Wird es bzgl. 45er Altersrentner und neuer Grundsicherung eine Verbesserung geben?
Sehr geehrte Frau Güler,
ich habe 45 Jahre Beiträge eingezahlt und erhalte eine kleine Rente zzgl. Grundrentenzuschlag sowie Grundsicherung im Alter. Da ich aus gesundheitlichen Gründen nicht mehr arbeiten kann (obwohl ich’s gern würde), sehe ich mich z.Zt. auf verlorenem Posten. Die finanzielle Situation wird immer schwerer. Rentenerhöhungen, die etwas verbessern würden, werden sofort von der Grundsicherung abgezogen (281,50€ ist schon berücksichtigt). Ich erinnere mich an die Aussage, Lebensarbeitsleistung muss nach 45 Beitragsjahren berücksichtigt werden. Ich höre leider nichts von einer Verbesserung und habe das Gefühl, man wird vergessen. Steht eine Erhöhung von Freibeträgen, die die stetigen Preiserhöhungen zumindest etwas abfedern, noch im Raum, oder wird in dieser Hinsicht noch etwas Positives zeitnah kommen? Über eine Antwort würde ich mich freuen und verbleibe
Mit freundlichen Grüßen
Siegbert S.
Sehr geehrter Herr S.,
haben Sie herzlichen Dank für Ihre offenen Worte und das Vertrauen. 45 Jahre an Beitragszahlungen sind eine beeindruckende Leistung, auf der unser gesellschaftlicher Wohlstand mit aufgebaut wurde. Dass Sie nun das Gefühl haben, trotz dieser jahrzehntelangen Arbeit im Alter nicht ausreichend abgesichert zu sein und zudem durch gesundheitliche Einschränkungen belastet werden, berührt mich.

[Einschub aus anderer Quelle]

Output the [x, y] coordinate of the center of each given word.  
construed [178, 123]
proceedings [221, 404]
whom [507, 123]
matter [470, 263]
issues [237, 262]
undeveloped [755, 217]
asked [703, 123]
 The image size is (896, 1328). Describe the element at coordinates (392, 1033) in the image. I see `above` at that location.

Ich kann Ihren Unmut darüber, dass Rentenanpassungen oft unmittelbar mit der Grundsicherung verrechnet werden, sehr gut nachempfinden, da dies dem Kern unserer Überzeugung von Leistungsgerechtigkeit widerspricht. Für uns als Union ist klar: Wer ein Leben lang gearbeitet und eingezahlt hat, muss am Ende spürbar mehr in der Tasche haben als derjenige, der keine Beiträge geleistet hat. Deshalb ist es mir wichtig zu betonen, dass wir mit der Einführung des neuen Grundsicherungsgeldes im Sommer 2026 genau hier ansetzen: Wir wollen die Freibeträge so ausgestalten, dass Ihre Lebensleistung nicht durch bürokratische Verrechnungen entwertet wird. Zudem entlasten wir Sie bereits ab diesem Jahr ganz direkt bei den Wohnnebenkosten – etwa durch den Wegfall der Gasspeicherumlage und staatliche Zuschüsse zu den Strom-Netzentgelten. Diese Ersparnisse bleiben Ihnen in voller Höhe erhalten, um die Preiserhöhungen im Alltag abzufedern. Für mich als CDU-Politikerin bleibt das Ziel klar: Wer 45 Jahre das System getragen hat, darf am Ende nicht der Verlierer sein.
Ich wünsche Ihnen für Ihre Gesundheit und Ihre persönliche Situation alles erdenklich Gute und viel Kraft.